◆ Work instructions ◆
The records below are to be written out again, exactly as they appear.

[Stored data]
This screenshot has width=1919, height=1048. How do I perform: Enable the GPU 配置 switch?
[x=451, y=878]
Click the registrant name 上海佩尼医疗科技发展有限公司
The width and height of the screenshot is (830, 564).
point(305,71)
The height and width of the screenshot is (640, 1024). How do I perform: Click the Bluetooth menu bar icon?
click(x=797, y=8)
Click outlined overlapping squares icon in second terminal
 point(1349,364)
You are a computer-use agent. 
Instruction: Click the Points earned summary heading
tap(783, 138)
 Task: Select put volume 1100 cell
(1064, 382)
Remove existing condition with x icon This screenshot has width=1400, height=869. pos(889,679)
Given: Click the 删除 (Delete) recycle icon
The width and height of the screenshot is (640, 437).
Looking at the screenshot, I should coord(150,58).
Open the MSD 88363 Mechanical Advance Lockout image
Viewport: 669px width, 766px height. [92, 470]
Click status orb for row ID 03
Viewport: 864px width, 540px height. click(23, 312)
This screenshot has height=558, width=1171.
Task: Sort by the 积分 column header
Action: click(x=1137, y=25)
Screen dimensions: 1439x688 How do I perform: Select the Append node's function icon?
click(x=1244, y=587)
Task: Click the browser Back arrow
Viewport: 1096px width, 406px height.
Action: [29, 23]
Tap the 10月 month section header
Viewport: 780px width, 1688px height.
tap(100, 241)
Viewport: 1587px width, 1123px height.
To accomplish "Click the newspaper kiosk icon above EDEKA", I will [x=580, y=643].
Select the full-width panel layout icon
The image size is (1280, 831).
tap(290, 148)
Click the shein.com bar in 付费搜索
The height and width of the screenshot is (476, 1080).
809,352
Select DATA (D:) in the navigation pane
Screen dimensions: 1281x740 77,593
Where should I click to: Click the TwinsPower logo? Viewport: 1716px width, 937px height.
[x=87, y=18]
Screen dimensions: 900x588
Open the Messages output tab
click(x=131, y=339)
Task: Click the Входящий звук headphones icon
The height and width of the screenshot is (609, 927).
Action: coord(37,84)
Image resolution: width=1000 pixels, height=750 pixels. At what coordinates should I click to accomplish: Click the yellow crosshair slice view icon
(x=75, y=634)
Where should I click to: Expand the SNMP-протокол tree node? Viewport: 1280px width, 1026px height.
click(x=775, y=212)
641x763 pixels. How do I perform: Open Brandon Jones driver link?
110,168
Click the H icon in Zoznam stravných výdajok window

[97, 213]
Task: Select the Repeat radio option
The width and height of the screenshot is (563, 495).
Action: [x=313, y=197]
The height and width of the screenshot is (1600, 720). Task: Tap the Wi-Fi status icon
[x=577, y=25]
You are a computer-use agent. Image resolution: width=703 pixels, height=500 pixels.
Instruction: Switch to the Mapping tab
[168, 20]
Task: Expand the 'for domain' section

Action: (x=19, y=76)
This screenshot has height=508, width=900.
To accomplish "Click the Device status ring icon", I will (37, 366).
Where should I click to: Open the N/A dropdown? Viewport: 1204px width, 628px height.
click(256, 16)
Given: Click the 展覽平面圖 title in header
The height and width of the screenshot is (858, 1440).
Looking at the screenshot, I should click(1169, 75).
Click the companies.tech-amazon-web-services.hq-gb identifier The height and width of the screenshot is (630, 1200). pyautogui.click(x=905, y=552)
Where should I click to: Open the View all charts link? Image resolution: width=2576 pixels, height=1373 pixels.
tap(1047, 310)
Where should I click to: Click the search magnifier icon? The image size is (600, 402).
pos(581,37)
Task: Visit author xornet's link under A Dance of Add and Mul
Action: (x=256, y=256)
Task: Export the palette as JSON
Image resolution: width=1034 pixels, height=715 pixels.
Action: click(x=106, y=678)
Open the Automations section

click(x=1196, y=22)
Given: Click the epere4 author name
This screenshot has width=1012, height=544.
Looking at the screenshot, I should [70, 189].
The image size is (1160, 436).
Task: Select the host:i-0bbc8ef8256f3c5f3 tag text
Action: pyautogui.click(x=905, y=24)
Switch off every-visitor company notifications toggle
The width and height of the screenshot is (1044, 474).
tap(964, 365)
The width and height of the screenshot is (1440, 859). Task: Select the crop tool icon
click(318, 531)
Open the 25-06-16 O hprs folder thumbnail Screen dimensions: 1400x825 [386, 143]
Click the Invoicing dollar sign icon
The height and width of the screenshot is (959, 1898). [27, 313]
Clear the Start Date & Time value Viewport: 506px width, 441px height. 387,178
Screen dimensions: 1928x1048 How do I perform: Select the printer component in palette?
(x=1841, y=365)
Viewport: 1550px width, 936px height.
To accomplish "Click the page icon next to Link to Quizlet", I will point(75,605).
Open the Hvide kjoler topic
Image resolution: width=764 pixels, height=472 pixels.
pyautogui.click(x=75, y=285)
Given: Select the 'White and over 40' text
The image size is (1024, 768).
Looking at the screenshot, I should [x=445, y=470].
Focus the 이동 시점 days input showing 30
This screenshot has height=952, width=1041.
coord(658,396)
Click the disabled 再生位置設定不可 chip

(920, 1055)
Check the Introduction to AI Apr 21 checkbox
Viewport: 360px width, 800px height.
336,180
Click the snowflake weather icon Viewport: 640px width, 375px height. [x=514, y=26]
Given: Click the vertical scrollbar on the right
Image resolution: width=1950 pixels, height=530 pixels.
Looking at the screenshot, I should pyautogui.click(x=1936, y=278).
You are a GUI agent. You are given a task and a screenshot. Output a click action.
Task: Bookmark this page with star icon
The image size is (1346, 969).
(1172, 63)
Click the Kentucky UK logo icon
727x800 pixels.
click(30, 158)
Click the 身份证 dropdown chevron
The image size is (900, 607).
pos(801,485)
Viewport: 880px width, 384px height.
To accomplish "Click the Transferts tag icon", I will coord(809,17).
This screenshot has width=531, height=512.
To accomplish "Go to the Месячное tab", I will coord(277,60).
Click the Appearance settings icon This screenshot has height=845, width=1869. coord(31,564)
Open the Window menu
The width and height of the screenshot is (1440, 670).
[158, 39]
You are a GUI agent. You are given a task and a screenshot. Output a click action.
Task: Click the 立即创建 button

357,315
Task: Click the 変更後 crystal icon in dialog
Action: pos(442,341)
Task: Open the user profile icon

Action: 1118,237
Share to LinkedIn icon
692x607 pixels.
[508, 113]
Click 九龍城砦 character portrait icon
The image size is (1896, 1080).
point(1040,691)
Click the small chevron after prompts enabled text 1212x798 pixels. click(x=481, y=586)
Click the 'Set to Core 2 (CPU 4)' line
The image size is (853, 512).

◆ Exercise solution ◆
This screenshot has width=1919, height=1048. How do I perform: Enable the GPU 配置 switch?
[x=451, y=878]
Click the registrant name 上海佩尼医疗科技发展有限公司
The width and height of the screenshot is (830, 564).
point(305,71)
The height and width of the screenshot is (640, 1024). How do I perform: Click the Bluetooth menu bar icon?
click(x=797, y=8)
Click outlined overlapping squares icon in second terminal
 point(1349,364)
You are a computer-use agent. 
Instruction: Click the Points earned summary heading
tap(783, 138)
 Task: Select put volume 1100 cell
(1064, 382)
Remove existing condition with x icon This screenshot has width=1400, height=869. pos(889,679)
Given: Click the 删除 (Delete) recycle icon
The width and height of the screenshot is (640, 437).
Looking at the screenshot, I should coord(150,58).
Open the MSD 88363 Mechanical Advance Lockout image
Viewport: 669px width, 766px height. [92, 470]
Click status orb for row ID 03
Viewport: 864px width, 540px height. click(23, 312)
This screenshot has height=558, width=1171.
Task: Sort by the 积分 column header
Action: click(x=1137, y=25)
Screen dimensions: 1439x688 How do I perform: Select the Append node's function icon?
click(x=1244, y=587)
Task: Click the browser Back arrow
Viewport: 1096px width, 406px height.
Action: [29, 23]
Tap the 10月 month section header
Viewport: 780px width, 1688px height.
tap(100, 241)
Viewport: 1587px width, 1123px height.
To accomplish "Click the newspaper kiosk icon above EDEKA", I will [x=580, y=643].
Select the full-width panel layout icon
The image size is (1280, 831).
tap(290, 148)
Click the shein.com bar in 付费搜索
The height and width of the screenshot is (476, 1080).
809,352
Select DATA (D:) in the navigation pane
Screen dimensions: 1281x740 77,593
Where should I click to: Click the TwinsPower logo? Viewport: 1716px width, 937px height.
[x=87, y=18]
Screen dimensions: 900x588
Open the Messages output tab
click(x=131, y=339)
Task: Click the Входящий звук headphones icon
The height and width of the screenshot is (609, 927).
Action: coord(37,84)
Image resolution: width=1000 pixels, height=750 pixels. At what coordinates should I click to accomplish: Click the yellow crosshair slice view icon
(x=75, y=634)
Where should I click to: Expand the SNMP-протокол tree node? Viewport: 1280px width, 1026px height.
click(x=775, y=212)
641x763 pixels. How do I perform: Open Brandon Jones driver link?
110,168
Click the H icon in Zoznam stravných výdajok window

[97, 213]
Task: Select the Repeat radio option
The width and height of the screenshot is (563, 495).
Action: [x=313, y=197]
The height and width of the screenshot is (1600, 720). Task: Tap the Wi-Fi status icon
[x=577, y=25]
You are a computer-use agent. Image resolution: width=703 pixels, height=500 pixels.
Instruction: Switch to the Mapping tab
[168, 20]
Task: Expand the 'for domain' section

Action: (x=19, y=76)
This screenshot has height=508, width=900.
To accomplish "Click the Device status ring icon", I will (37, 366).
Where should I click to: Open the N/A dropdown? Viewport: 1204px width, 628px height.
click(256, 16)
Given: Click the 展覽平面圖 title in header
The height and width of the screenshot is (858, 1440).
Looking at the screenshot, I should click(1169, 75).
Click the companies.tech-amazon-web-services.hq-gb identifier The height and width of the screenshot is (630, 1200). pyautogui.click(x=905, y=552)
Where should I click to: Open the View all charts link? Image resolution: width=2576 pixels, height=1373 pixels.
tap(1047, 310)
Where should I click to: Click the search magnifier icon? The image size is (600, 402).
pos(581,37)
Task: Visit author xornet's link under A Dance of Add and Mul
Action: (x=256, y=256)
Task: Export the palette as JSON
Image resolution: width=1034 pixels, height=715 pixels.
Action: click(x=106, y=678)
Open the Automations section

click(x=1196, y=22)
Given: Click the epere4 author name
This screenshot has width=1012, height=544.
Looking at the screenshot, I should [70, 189].
The image size is (1160, 436).
Task: Select the host:i-0bbc8ef8256f3c5f3 tag text
Action: pyautogui.click(x=905, y=24)
Switch off every-visitor company notifications toggle
The width and height of the screenshot is (1044, 474).
tap(964, 365)
The width and height of the screenshot is (1440, 859). Task: Select the crop tool icon
click(318, 531)
Open the 25-06-16 O hprs folder thumbnail Screen dimensions: 1400x825 [386, 143]
Click the Invoicing dollar sign icon
The height and width of the screenshot is (959, 1898). [27, 313]
Clear the Start Date & Time value Viewport: 506px width, 441px height. 387,178
Screen dimensions: 1928x1048 How do I perform: Select the printer component in palette?
(x=1841, y=365)
Viewport: 1550px width, 936px height.
To accomplish "Click the page icon next to Link to Quizlet", I will point(75,605).
Open the Hvide kjoler topic
Image resolution: width=764 pixels, height=472 pixels.
pyautogui.click(x=75, y=285)
Given: Select the 'White and over 40' text
The image size is (1024, 768).
Looking at the screenshot, I should [x=445, y=470].
Focus the 이동 시점 days input showing 30
This screenshot has height=952, width=1041.
coord(658,396)
Click the disabled 再生位置設定不可 chip

(920, 1055)
Check the Introduction to AI Apr 21 checkbox
Viewport: 360px width, 800px height.
336,180
Click the snowflake weather icon Viewport: 640px width, 375px height. [x=514, y=26]
Given: Click the vertical scrollbar on the right
Image resolution: width=1950 pixels, height=530 pixels.
Looking at the screenshot, I should pyautogui.click(x=1936, y=278).
You are a GUI agent. You are given a task and a screenshot. Output a click action.
Task: Bookmark this page with star icon
The image size is (1346, 969).
(1172, 63)
Click the Kentucky UK logo icon
727x800 pixels.
click(30, 158)
Click the 身份证 dropdown chevron
The image size is (900, 607).
pos(801,485)
Viewport: 880px width, 384px height.
To accomplish "Click the Transferts tag icon", I will coord(809,17).
This screenshot has width=531, height=512.
To accomplish "Go to the Месячное tab", I will coord(277,60).
Click the Appearance settings icon This screenshot has height=845, width=1869. coord(31,564)
Open the Window menu
The width and height of the screenshot is (1440, 670).
[158, 39]
You are a GUI agent. You are given a task and a screenshot. Output a click action.
Task: Click the 立即创建 button

357,315
Task: Click the 変更後 crystal icon in dialog
Action: pos(442,341)
Task: Open the user profile icon

Action: 1118,237
Share to LinkedIn icon
692x607 pixels.
[508, 113]
Click 九龍城砦 character portrait icon
The image size is (1896, 1080).
point(1040,691)
Click the small chevron after prompts enabled text 1212x798 pixels. click(x=481, y=586)
Click the 'Set to Core 2 (CPU 4)' line
The image size is (853, 512).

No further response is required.